I have wanted to be artist for as long as I can remember. There is something in the colors and textures that just…..bring me joy. As a kid, I would dress up in the oddest of clothes, much to my mother’s dismay, because I loved the look and the feel of the fabrics. I didn’t care if others thought it was “weird”; the clothes were just so beautiful! Looking back, I think they were probably hideous but I just didn’t care. The world was always beautiful to me!
Growing up, even as young as nine or ten, I would sneak off to art and sewing classes offered on Saturdays in the Philadelphia public schools. I even went on a trip to New York to see art museums. I think I was about twelve. I forged my mother’s signature on the permission slip and hopped on the bus by myself….. it was wonderful!
In high school, my art teacher, Ms Fontaine was my savior. As you can imagine, high school was not really for me. But her classroom was a haven.
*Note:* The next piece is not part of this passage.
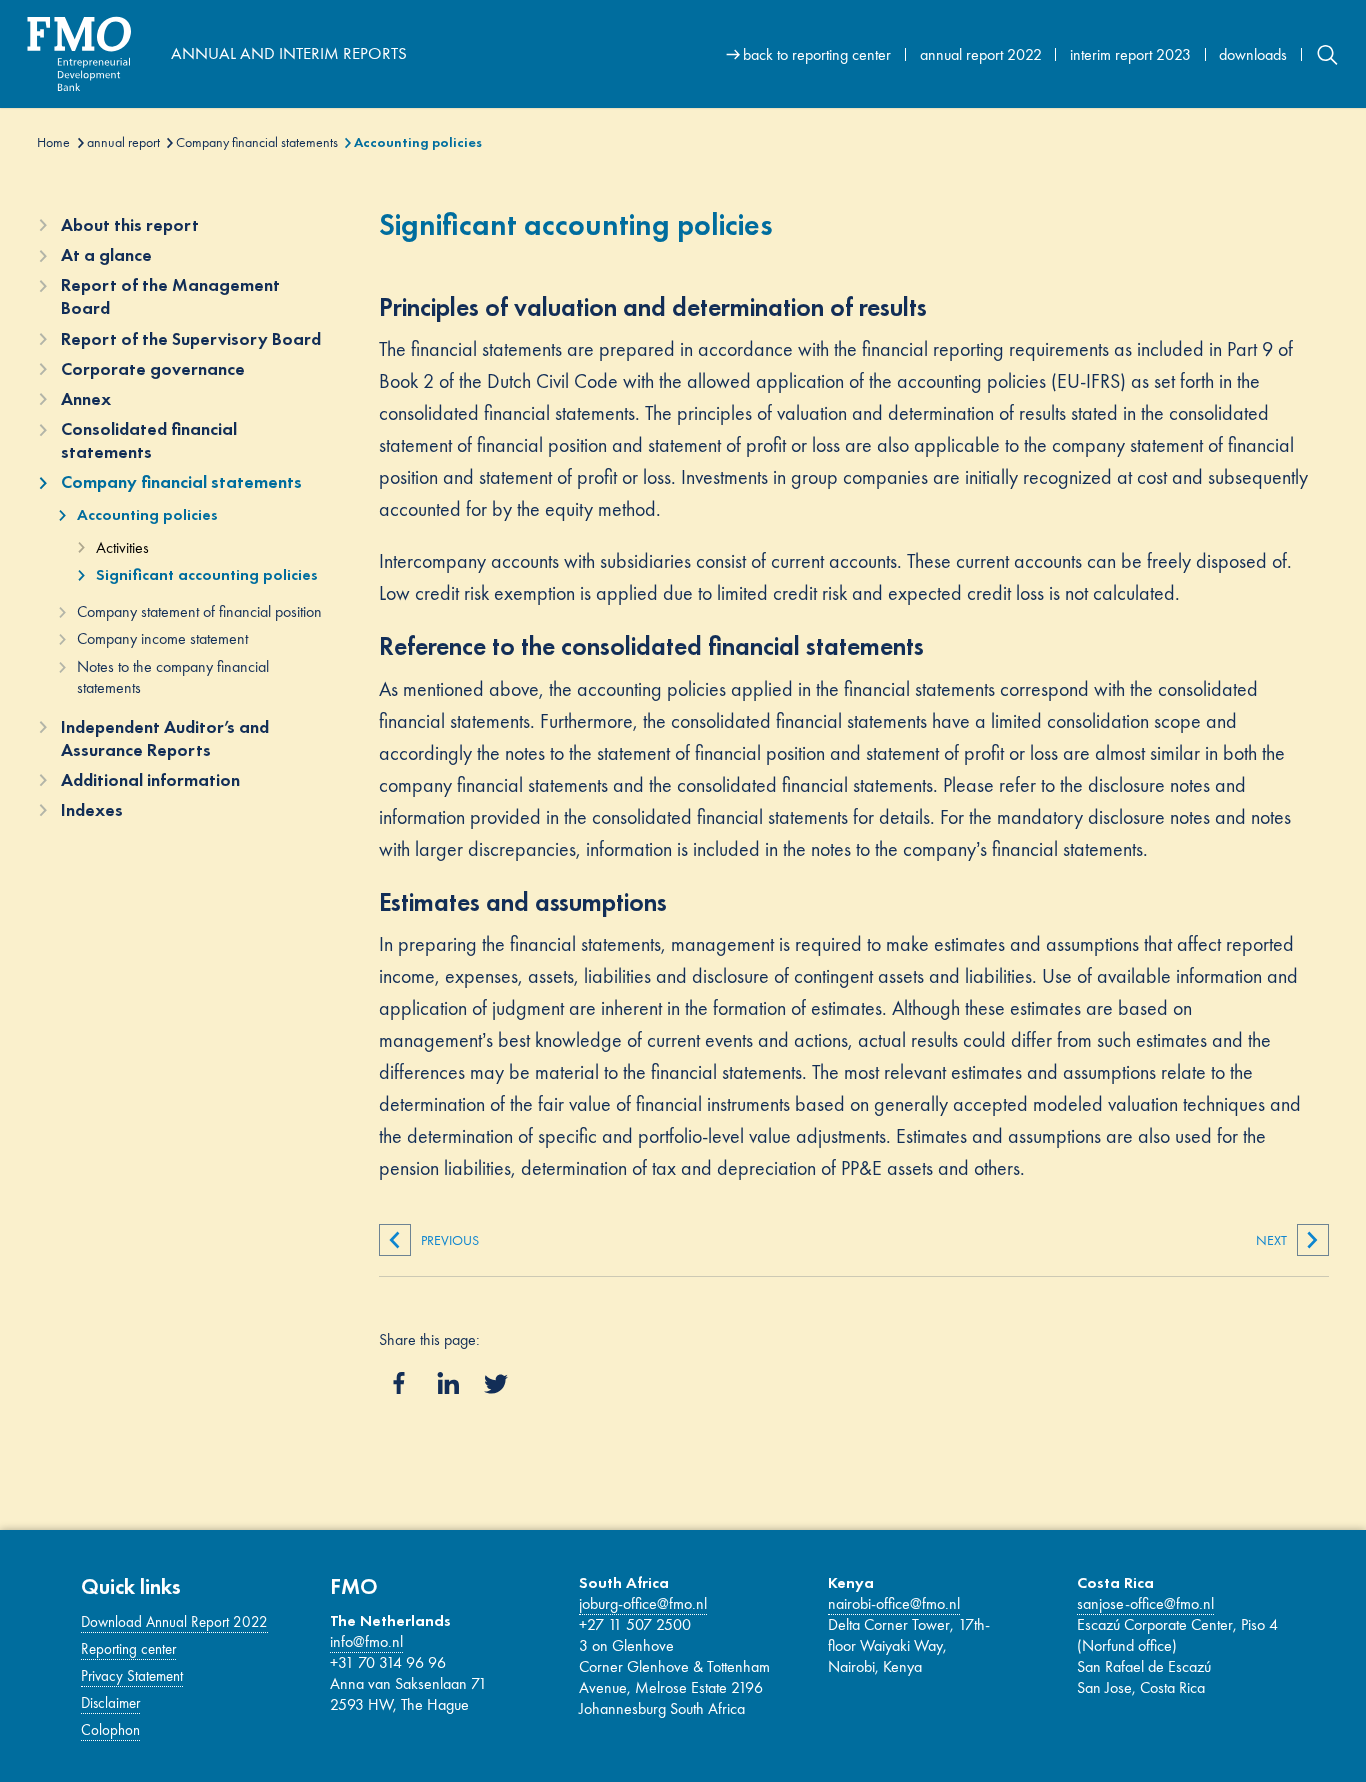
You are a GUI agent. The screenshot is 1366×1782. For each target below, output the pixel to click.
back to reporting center (817, 54)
It was the one place I could go and be me and do the things I loved.
When it came time to pick a college and a college major, my mother tried to get me to do something that would be useful or practical. She insisted that I go to a big school (not an art school), so that I would have options other than art when I “came to my senses”. So I went to Penn State… and thankfully I never came to my senses, majoring in and graduating with a degree in Fine Art.
My mother was right about one thing…it’s tough making a living selling paintings. But since college, every job I ever had – the League of New Hampshire Craftsmen, the Boston Public Library Print Department, the Museum of American Textile History – was connected with art.
Eventually, I went back to school for my teaching degree and wound up teaching art in Loudoun County, Virginia. I tried to make my classroom a place where kids could go and be themselves, to make mistakes (“The Beautiful Oops!” was one of my favorite books to read to the kids), to get away from some of the classroom conformity, to have some fun, to learn about who they were, and to do a little art along the way.
Now having moved on from teaching, I have returned to my artistic roots. I have two primary studios on Chincoteague Island. My “Shudio” is where I go to draw and paint and generally get lost in the colors. My textile studio is where I go to create unique, colorful, and (I hope) beautiful art that can be used every day.